▶ [Task details]: Line filter on the word "Development": copy each matching line from the entries.

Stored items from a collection
________________________________________
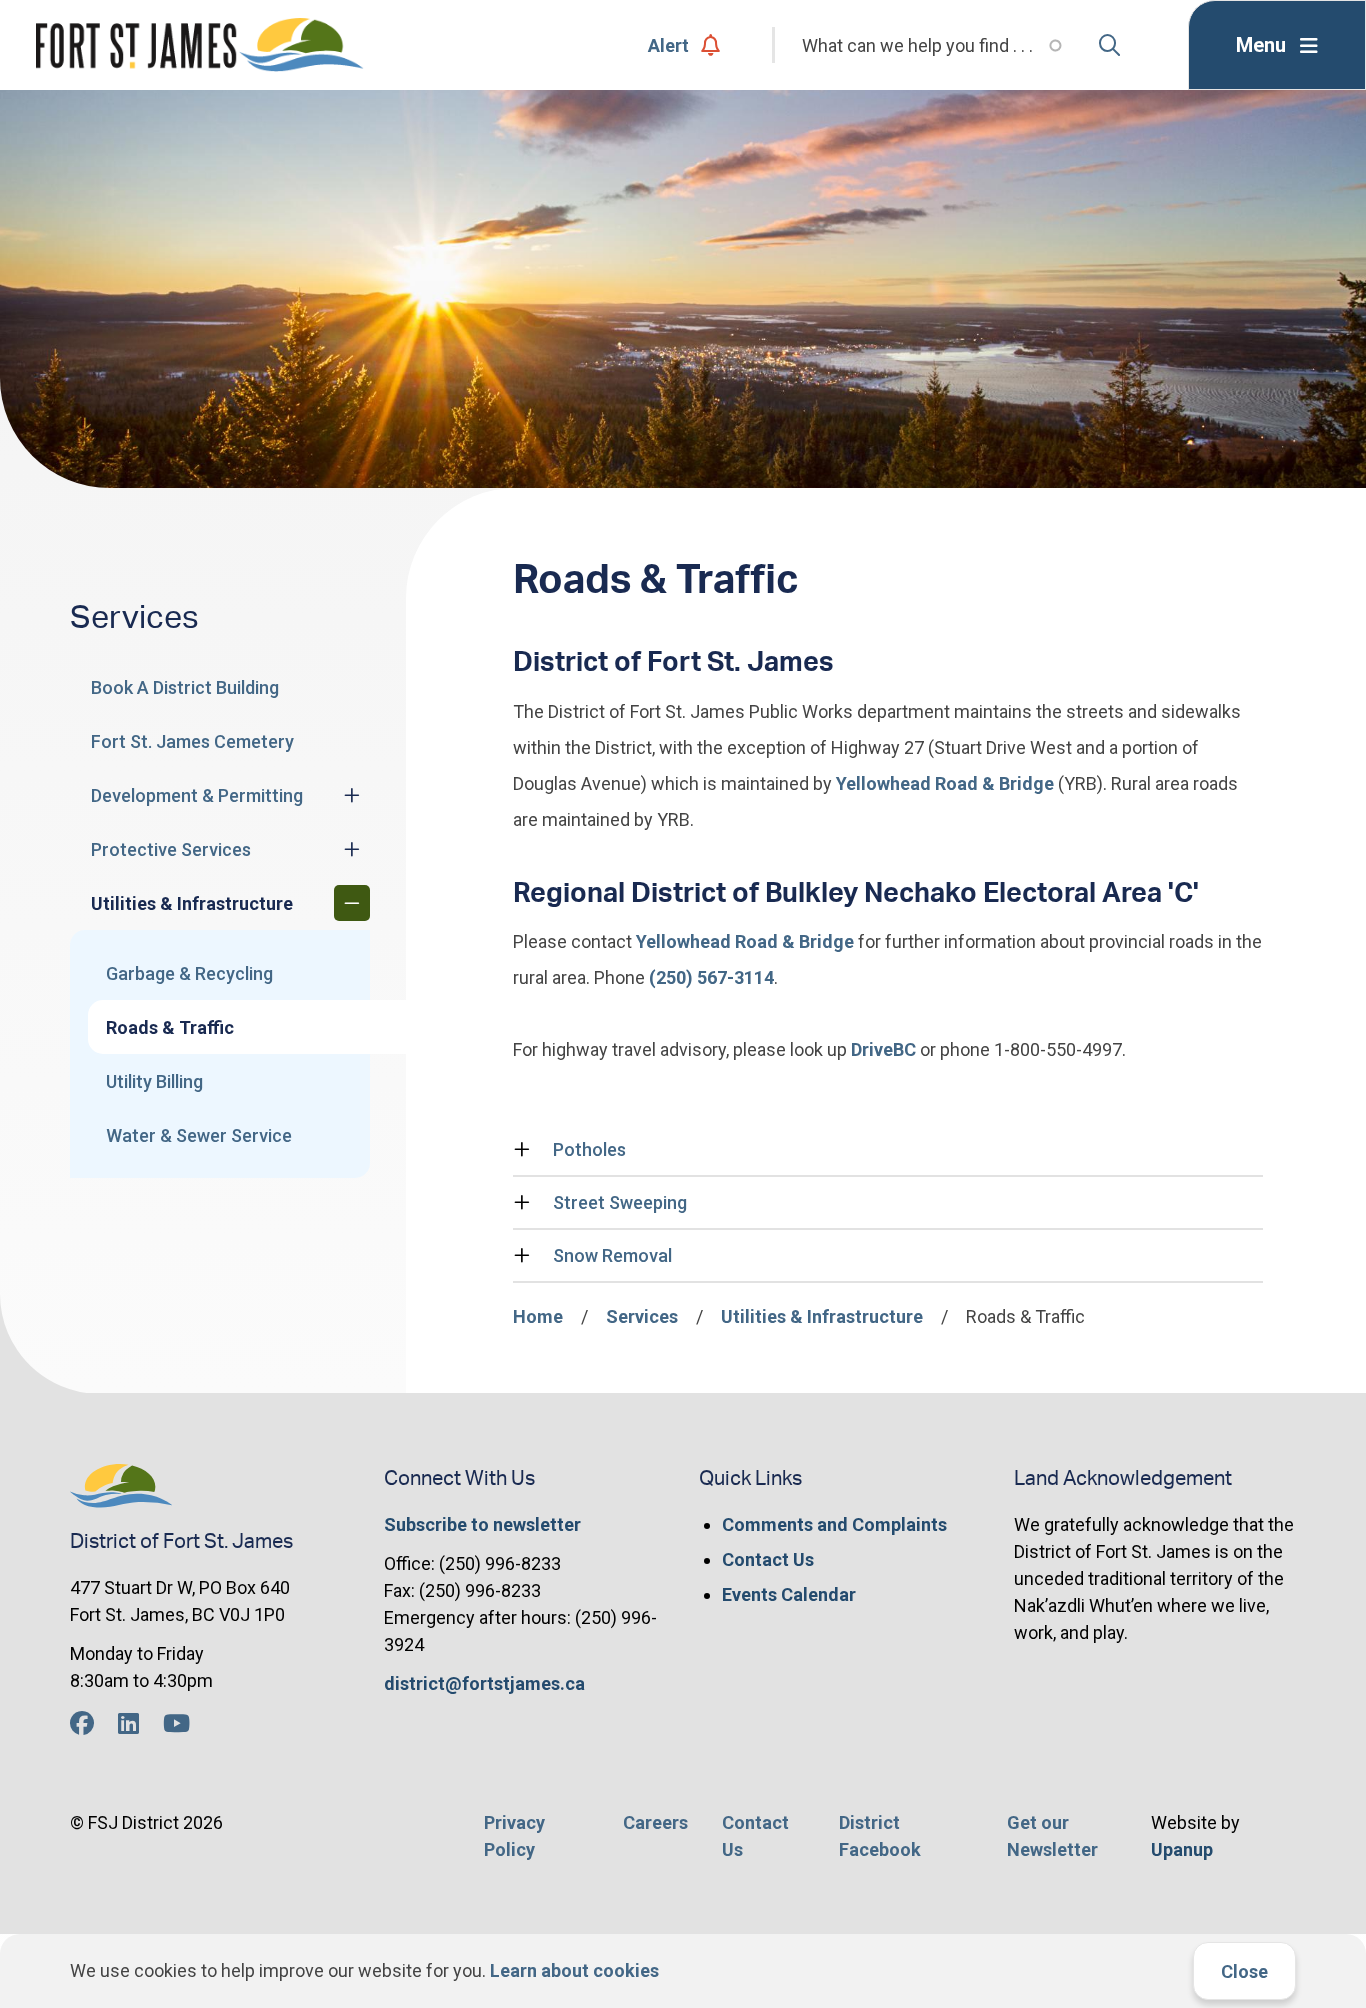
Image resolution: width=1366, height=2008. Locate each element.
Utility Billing (154, 1081)
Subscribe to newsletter (482, 1524)
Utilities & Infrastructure (192, 903)
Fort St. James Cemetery (192, 741)
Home (538, 1316)
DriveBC (883, 1049)
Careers (655, 1822)
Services (642, 1316)
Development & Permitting (197, 795)
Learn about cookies (574, 1970)
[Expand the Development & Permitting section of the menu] (352, 795)
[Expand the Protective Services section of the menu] (352, 849)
________________________________________
▶ [Solution below]:
Development & Permitting (197, 795)
[Expand the Development & Permitting section of the menu] (352, 795)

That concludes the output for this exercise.